**Exercise**
Can you copy out the entries below word for word, starting at the line that contains "Housekeeping menu item" and stopping after the line that contains "tap(174, 528)"?

**Entries listed in a dataset**
--------------------------------

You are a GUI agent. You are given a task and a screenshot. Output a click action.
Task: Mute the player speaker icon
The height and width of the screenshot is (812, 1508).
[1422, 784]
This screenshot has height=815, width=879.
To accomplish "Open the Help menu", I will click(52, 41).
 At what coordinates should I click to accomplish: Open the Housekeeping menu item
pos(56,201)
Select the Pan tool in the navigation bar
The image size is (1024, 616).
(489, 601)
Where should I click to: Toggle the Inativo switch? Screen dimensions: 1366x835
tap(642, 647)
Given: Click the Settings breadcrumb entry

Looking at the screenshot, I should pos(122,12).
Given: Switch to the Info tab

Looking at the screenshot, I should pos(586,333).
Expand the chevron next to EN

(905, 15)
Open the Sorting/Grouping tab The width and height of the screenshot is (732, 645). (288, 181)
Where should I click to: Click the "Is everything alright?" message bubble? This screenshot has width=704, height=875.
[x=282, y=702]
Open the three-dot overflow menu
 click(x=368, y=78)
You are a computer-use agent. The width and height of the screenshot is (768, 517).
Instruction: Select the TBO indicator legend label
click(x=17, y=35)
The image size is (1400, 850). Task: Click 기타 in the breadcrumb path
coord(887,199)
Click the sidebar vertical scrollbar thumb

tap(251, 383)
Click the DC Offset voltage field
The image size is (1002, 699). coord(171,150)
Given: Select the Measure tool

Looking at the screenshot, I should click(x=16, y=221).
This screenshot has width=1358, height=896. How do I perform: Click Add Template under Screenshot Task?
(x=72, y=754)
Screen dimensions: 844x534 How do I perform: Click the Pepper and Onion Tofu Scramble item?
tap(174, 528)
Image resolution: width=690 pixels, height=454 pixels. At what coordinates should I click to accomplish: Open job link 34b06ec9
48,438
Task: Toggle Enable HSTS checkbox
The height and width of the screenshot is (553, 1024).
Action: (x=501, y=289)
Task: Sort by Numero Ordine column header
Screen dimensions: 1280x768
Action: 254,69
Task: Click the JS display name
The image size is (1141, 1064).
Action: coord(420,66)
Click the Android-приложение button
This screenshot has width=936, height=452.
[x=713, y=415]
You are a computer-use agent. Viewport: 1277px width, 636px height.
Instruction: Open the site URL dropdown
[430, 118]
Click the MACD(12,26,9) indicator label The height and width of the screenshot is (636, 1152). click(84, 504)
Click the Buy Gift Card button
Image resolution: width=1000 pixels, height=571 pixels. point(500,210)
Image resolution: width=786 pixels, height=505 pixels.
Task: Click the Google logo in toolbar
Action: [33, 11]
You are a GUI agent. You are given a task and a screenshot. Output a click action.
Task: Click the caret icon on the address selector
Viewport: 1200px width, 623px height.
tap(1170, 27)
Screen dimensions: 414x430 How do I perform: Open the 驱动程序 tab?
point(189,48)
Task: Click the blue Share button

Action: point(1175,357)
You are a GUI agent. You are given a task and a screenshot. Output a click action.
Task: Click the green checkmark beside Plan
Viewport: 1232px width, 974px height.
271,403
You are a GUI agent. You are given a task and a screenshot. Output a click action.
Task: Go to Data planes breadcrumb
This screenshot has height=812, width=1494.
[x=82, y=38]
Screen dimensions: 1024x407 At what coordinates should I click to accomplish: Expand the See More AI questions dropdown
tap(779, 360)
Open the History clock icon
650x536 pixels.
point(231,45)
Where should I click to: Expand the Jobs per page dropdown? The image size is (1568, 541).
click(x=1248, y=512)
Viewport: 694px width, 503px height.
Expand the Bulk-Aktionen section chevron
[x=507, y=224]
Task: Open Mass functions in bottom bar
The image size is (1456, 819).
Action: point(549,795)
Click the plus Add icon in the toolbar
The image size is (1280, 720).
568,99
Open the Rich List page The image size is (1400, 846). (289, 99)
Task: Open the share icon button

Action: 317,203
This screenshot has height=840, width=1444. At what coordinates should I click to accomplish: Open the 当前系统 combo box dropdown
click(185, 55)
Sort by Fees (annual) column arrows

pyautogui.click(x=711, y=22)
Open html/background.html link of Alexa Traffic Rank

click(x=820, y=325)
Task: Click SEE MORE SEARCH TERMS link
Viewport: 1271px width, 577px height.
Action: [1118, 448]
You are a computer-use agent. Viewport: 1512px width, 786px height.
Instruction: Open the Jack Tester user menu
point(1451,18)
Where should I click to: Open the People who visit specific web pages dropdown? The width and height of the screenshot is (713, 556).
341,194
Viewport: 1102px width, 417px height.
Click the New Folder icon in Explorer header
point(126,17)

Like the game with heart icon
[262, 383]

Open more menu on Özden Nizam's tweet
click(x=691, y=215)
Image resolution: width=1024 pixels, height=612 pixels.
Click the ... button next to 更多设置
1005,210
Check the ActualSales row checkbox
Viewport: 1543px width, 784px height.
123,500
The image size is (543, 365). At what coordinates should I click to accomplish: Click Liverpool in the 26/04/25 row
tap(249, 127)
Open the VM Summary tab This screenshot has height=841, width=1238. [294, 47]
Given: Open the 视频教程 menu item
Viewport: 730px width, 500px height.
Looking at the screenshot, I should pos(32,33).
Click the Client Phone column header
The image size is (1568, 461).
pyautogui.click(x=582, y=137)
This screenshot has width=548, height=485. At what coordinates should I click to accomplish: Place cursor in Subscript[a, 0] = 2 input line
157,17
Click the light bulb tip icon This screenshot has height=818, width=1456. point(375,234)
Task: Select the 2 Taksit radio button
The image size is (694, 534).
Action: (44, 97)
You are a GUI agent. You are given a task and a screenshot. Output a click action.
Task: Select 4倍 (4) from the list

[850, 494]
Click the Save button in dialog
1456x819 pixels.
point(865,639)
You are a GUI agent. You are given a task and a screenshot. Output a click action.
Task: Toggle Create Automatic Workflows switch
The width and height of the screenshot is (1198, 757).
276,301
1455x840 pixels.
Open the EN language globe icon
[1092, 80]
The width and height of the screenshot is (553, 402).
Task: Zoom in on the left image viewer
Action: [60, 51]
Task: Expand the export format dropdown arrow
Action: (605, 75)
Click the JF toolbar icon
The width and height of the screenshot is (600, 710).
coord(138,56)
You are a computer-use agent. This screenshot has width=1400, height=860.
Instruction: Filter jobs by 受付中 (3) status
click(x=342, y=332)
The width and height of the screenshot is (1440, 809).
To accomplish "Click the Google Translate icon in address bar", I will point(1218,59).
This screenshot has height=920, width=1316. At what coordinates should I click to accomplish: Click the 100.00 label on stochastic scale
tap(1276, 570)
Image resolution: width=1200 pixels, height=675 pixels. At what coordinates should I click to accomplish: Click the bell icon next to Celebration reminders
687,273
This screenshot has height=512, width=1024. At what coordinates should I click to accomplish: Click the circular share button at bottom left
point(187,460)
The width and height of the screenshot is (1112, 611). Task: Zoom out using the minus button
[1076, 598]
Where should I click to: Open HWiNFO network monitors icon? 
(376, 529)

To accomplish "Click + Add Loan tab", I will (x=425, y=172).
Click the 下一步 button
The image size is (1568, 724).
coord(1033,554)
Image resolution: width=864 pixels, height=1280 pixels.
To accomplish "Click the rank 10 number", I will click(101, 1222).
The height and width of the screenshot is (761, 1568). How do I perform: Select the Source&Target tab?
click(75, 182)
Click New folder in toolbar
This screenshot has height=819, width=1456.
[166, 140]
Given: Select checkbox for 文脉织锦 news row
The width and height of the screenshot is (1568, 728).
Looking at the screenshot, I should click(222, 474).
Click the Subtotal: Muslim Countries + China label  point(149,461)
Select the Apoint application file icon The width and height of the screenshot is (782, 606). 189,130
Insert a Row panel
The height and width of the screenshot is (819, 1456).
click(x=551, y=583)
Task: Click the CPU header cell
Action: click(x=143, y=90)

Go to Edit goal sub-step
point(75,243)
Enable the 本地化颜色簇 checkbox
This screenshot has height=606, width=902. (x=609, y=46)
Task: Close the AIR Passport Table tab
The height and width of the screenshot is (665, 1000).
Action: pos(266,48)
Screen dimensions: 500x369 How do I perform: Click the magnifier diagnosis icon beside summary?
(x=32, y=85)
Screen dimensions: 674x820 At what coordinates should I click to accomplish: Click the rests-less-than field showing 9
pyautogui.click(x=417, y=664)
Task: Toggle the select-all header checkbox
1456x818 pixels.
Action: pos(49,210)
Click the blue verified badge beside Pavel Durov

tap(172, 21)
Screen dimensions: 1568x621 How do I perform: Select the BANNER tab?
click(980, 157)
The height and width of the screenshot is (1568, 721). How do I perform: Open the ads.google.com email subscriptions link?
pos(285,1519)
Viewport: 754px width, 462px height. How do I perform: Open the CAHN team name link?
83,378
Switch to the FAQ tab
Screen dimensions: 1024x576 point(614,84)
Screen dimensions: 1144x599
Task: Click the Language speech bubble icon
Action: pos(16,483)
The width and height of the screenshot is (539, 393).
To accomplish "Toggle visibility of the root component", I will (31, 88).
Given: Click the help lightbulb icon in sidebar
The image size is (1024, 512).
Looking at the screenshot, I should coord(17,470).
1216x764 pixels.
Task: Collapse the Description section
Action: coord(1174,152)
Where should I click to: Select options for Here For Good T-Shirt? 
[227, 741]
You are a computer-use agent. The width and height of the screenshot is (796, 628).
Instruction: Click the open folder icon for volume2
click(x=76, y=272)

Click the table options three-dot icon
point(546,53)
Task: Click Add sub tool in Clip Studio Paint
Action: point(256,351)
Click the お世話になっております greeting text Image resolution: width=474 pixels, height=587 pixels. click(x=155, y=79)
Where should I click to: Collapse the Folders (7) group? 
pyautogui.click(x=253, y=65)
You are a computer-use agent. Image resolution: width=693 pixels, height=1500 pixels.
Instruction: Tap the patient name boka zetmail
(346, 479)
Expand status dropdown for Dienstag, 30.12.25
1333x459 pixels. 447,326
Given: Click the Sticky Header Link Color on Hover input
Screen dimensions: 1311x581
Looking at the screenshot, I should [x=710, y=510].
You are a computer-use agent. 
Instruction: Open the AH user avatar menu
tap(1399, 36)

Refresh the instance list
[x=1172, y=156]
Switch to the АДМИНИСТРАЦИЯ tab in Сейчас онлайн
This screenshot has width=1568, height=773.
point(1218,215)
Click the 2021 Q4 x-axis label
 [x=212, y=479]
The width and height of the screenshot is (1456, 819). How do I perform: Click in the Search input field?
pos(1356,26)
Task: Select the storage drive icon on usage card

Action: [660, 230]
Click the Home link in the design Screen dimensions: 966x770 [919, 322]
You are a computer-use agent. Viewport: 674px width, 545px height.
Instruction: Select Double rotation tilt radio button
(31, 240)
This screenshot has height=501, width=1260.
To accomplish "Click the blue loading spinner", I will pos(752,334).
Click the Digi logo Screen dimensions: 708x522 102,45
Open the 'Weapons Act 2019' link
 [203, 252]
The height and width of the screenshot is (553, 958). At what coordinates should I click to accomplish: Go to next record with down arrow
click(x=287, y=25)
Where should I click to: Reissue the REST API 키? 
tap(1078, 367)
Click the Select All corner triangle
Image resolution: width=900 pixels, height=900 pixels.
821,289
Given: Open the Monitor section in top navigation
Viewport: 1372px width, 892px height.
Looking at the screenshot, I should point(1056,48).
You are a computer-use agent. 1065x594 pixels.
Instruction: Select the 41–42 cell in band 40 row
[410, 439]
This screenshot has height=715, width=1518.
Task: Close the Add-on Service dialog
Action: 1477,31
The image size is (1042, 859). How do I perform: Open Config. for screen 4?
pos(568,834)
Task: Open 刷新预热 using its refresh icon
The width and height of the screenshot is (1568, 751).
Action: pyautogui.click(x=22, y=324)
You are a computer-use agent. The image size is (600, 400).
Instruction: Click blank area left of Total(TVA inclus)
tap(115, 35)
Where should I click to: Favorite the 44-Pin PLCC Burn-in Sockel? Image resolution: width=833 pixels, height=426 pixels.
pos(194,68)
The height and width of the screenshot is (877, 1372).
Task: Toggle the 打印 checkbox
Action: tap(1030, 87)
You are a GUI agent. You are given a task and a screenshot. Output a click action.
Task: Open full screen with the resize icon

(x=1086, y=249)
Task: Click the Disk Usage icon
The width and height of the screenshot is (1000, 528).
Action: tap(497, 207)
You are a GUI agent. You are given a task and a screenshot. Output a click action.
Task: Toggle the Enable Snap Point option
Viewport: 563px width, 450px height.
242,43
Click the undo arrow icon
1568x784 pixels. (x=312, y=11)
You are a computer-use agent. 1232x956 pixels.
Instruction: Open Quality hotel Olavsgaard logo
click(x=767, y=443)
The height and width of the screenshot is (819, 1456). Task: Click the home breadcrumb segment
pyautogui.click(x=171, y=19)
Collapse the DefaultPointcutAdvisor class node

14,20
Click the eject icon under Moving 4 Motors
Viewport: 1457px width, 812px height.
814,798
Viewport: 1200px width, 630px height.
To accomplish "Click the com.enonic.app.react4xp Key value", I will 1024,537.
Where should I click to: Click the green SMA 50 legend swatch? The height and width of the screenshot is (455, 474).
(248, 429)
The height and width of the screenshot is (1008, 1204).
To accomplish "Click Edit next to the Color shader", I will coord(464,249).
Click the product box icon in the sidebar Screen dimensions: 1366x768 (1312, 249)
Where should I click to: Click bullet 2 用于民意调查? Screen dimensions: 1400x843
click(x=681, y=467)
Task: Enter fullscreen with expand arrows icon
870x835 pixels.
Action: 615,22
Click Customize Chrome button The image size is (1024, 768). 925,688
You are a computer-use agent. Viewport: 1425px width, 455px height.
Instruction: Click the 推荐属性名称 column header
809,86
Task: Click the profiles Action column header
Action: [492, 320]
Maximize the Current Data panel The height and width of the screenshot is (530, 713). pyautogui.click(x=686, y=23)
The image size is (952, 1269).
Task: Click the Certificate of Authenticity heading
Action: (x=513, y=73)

--------------------------------

**Answer**
 At what coordinates should I click to accomplish: Open the Housekeeping menu item
pos(56,201)
Select the Pan tool in the navigation bar
The image size is (1024, 616).
(489, 601)
Where should I click to: Toggle the Inativo switch? Screen dimensions: 1366x835
tap(642, 647)
Given: Click the Settings breadcrumb entry

Looking at the screenshot, I should pos(122,12).
Given: Switch to the Info tab

Looking at the screenshot, I should pos(586,333).
Expand the chevron next to EN

(905, 15)
Open the Sorting/Grouping tab The width and height of the screenshot is (732, 645). (288, 181)
Where should I click to: Click the "Is everything alright?" message bubble? This screenshot has width=704, height=875.
[x=282, y=702]
Open the three-dot overflow menu
 click(x=368, y=78)
You are a computer-use agent. The width and height of the screenshot is (768, 517).
Instruction: Select the TBO indicator legend label
click(x=17, y=35)
The image size is (1400, 850). Task: Click 기타 in the breadcrumb path
coord(887,199)
Click the sidebar vertical scrollbar thumb

tap(251, 383)
Click the DC Offset voltage field
The image size is (1002, 699). coord(171,150)
Given: Select the Measure tool

Looking at the screenshot, I should click(x=16, y=221).
This screenshot has width=1358, height=896. How do I perform: Click Add Template under Screenshot Task?
(x=72, y=754)
Screen dimensions: 844x534 How do I perform: Click the Pepper and Onion Tofu Scramble item?
tap(174, 528)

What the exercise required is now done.